* start Excerpted data *

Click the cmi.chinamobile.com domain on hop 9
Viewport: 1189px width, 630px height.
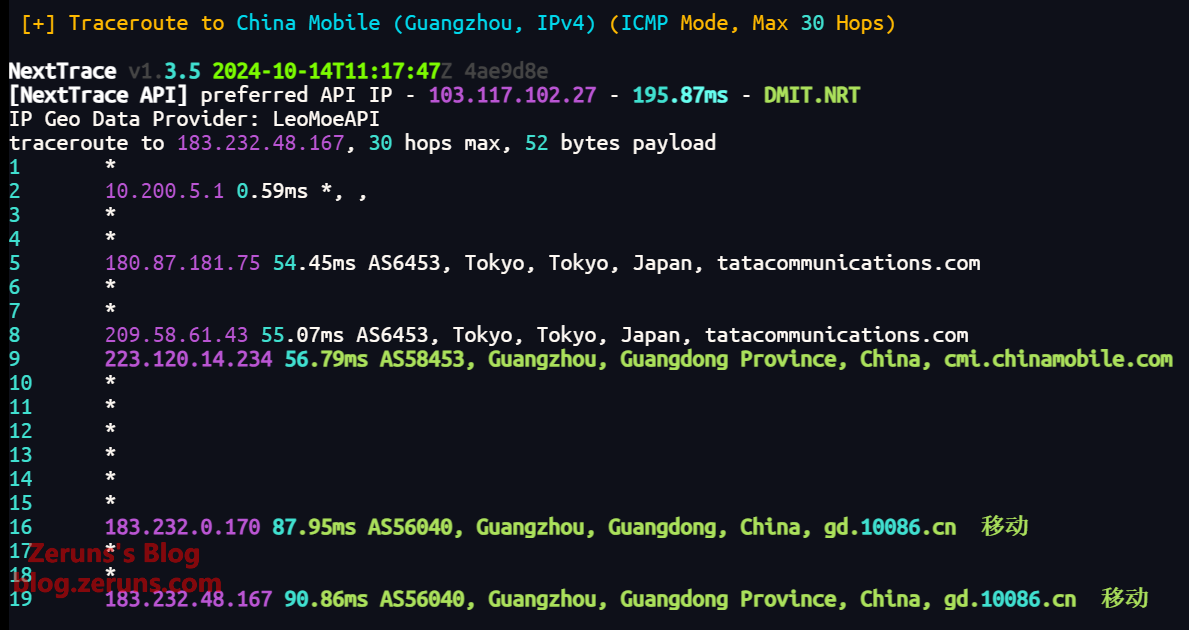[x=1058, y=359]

* end Excerpted data *
* start Excerpted data *

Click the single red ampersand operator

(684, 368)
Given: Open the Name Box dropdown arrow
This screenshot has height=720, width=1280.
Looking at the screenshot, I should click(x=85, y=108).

* end Excerpted data *

Write the lines from the one containing "Click the cmi.chinamobile.com domain on hop 9" through the one containing "[x=1058, y=359]" as a numbered list. Skip any blank lines, leave out the pictures, and include nothing else.

1. Click the cmi.chinamobile.com domain on hop 9
2. Viewport: 1189px width, 630px height.
3. [x=1058, y=359]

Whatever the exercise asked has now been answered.